- MATERIAL SHOWN:
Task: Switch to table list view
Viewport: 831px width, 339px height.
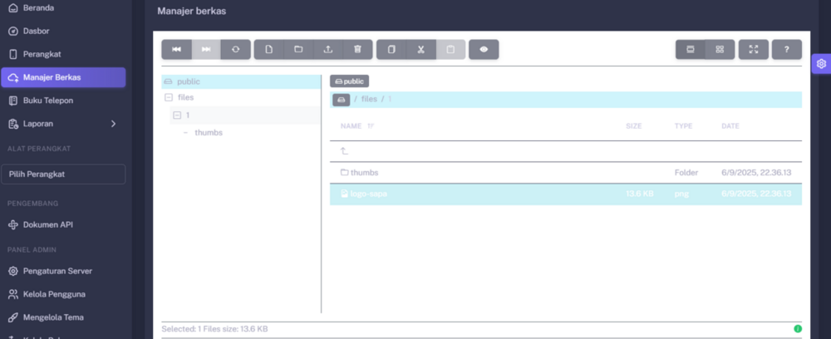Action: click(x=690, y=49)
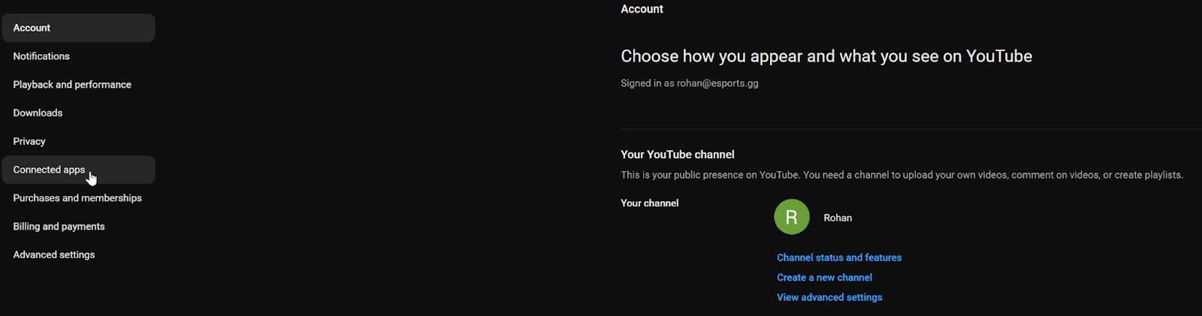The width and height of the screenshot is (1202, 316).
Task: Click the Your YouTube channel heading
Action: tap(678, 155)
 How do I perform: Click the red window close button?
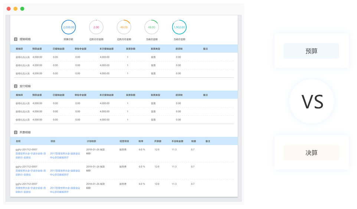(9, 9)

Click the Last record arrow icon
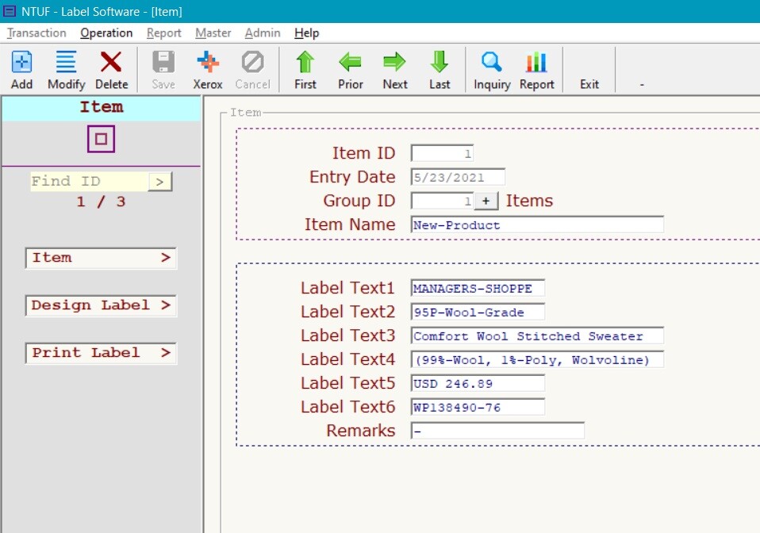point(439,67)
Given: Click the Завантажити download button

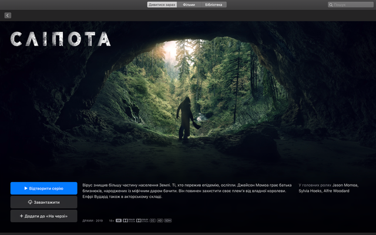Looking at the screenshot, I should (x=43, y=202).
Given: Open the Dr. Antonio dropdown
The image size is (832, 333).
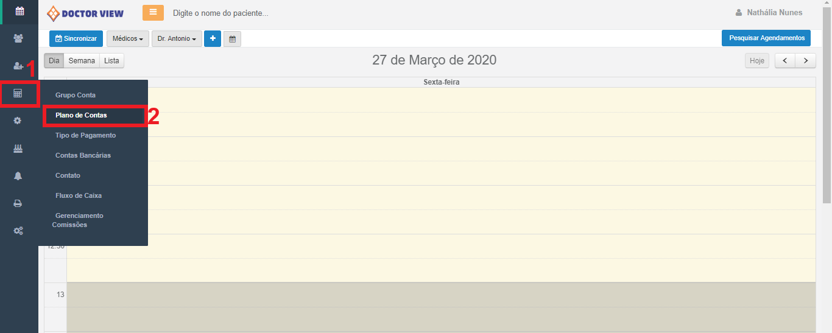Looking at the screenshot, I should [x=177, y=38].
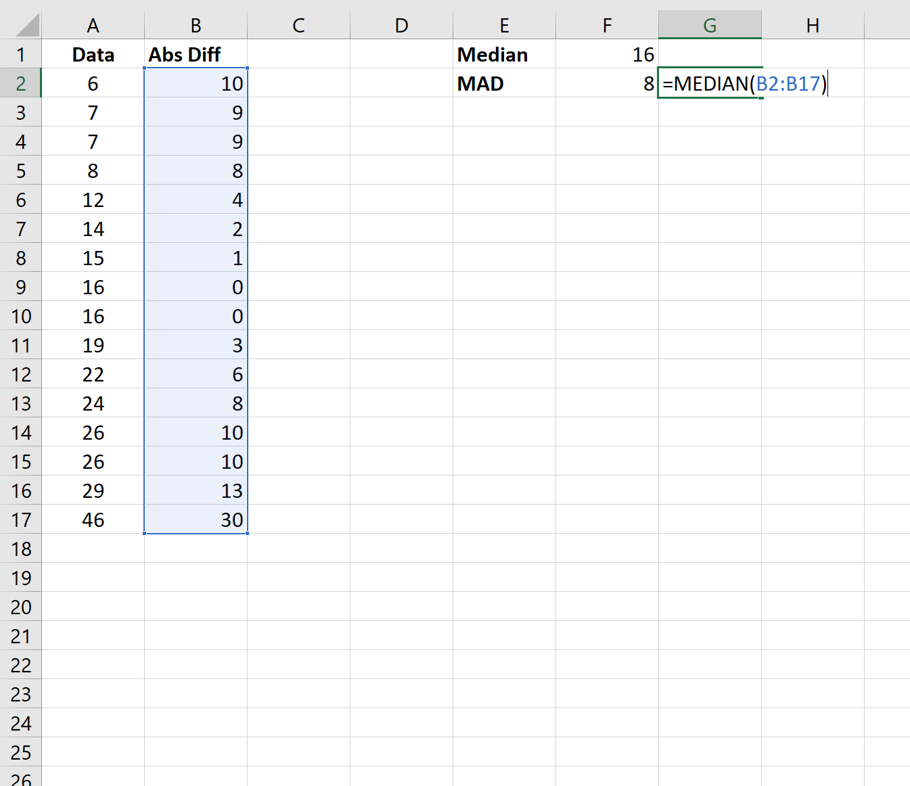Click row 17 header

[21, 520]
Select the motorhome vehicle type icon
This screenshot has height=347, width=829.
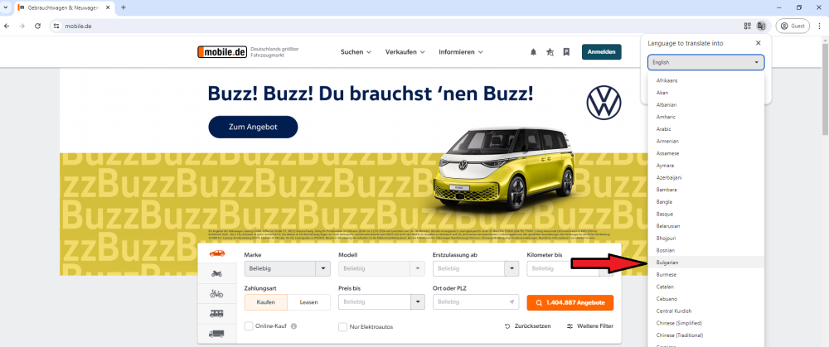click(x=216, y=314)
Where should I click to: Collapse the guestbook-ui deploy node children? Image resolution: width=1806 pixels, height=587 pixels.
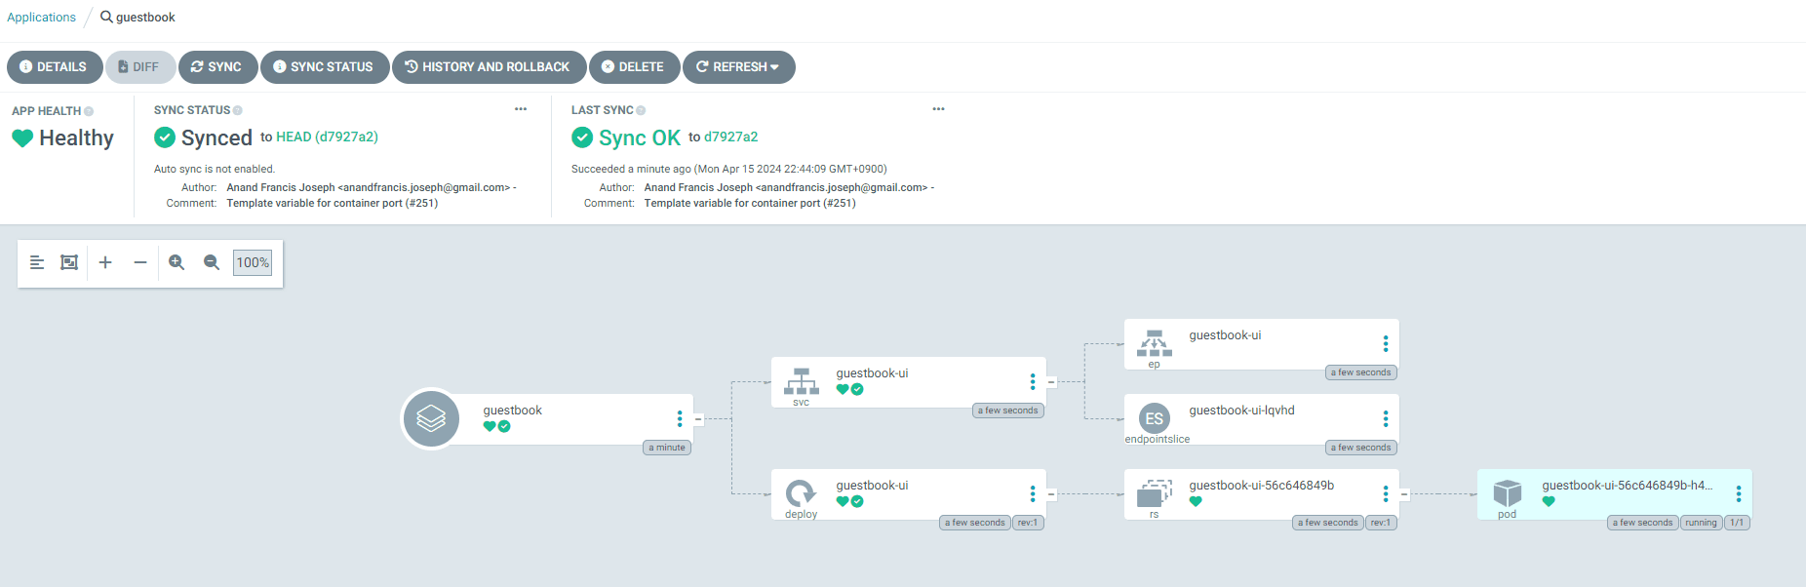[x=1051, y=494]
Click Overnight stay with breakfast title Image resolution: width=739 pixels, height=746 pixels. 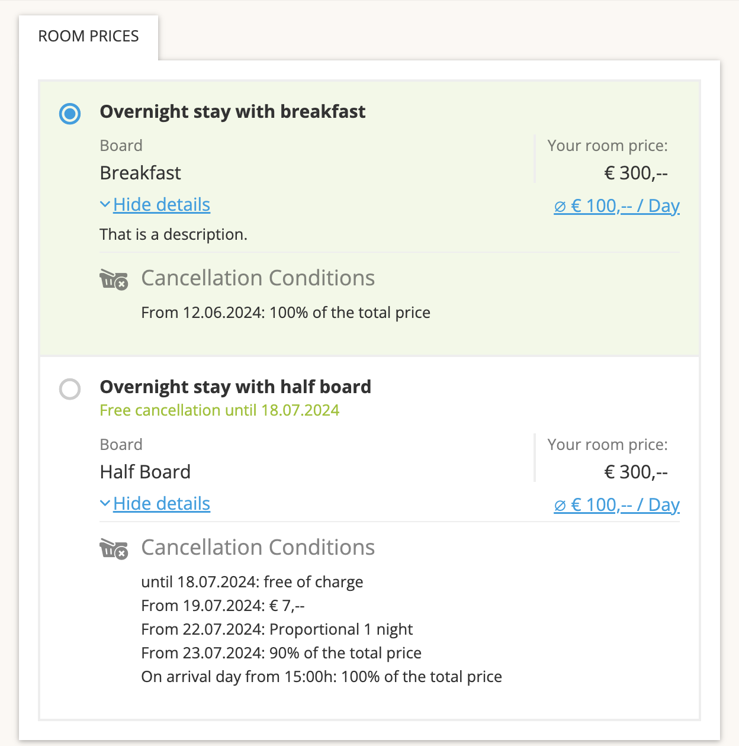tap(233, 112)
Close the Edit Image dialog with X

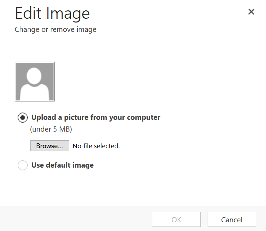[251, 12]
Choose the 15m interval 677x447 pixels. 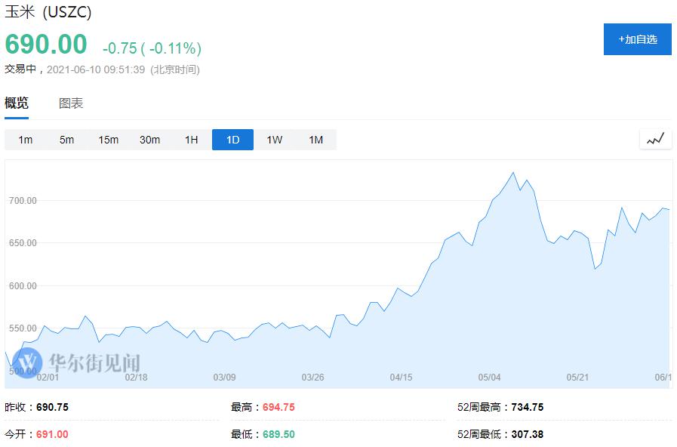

- WORK INSTRUCTION: A clean copy is needed of the lines above from the one with "Viewport: 831px width, 339px height." up to and including the one with "Given: Open the Dr. Antonio dropdown". Please set it down exactly, with no pictures.

- TASK RESULT:
Viewport: 831px width, 339px height.
Action: click(x=690, y=49)
The width and height of the screenshot is (1202, 316).
Task: Click the Your YouTube channel heading
Action: tap(678, 155)
 How do I perform: Click the red window close button?
(9, 9)

Click the Last record arrow icon
point(439,67)
Given: Click the Завантажити download button

Looking at the screenshot, I should (x=43, y=202).
Given: Open the Dr. Antonio dropdown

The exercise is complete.